> **Activity**: From the first line to the last, repeat the data exactly and drop the pictures.

> **Supplied material**:

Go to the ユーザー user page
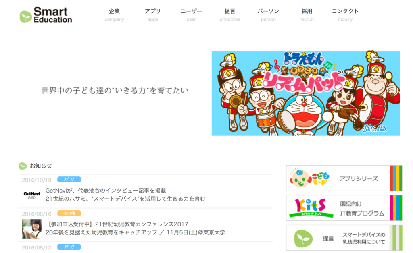Image resolution: width=413 pixels, height=253 pixels. pyautogui.click(x=191, y=15)
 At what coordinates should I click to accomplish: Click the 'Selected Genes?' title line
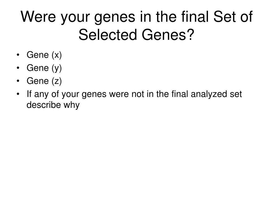click(x=136, y=35)
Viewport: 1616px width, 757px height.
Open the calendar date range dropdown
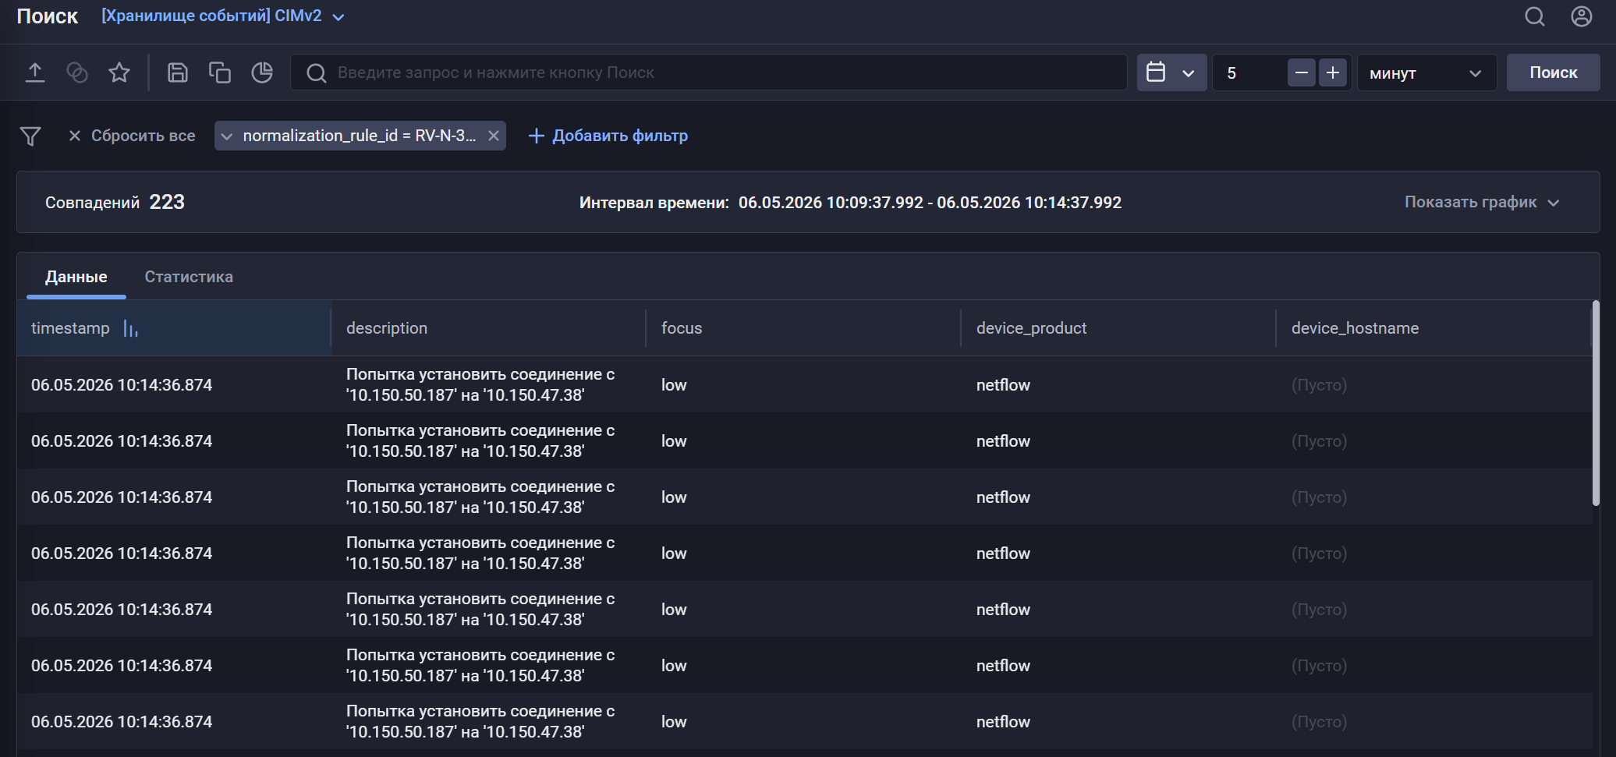(1171, 73)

> **Reply to the exercise**:
Go to the ユーザー user page
Image resolution: width=413 pixels, height=253 pixels. pyautogui.click(x=191, y=15)
 At what coordinates should I click to accomplish: Click the 'Selected Genes?' title line
click(x=136, y=35)
Viewport: 1616px width, 757px height.
Open the calendar date range dropdown
(1171, 73)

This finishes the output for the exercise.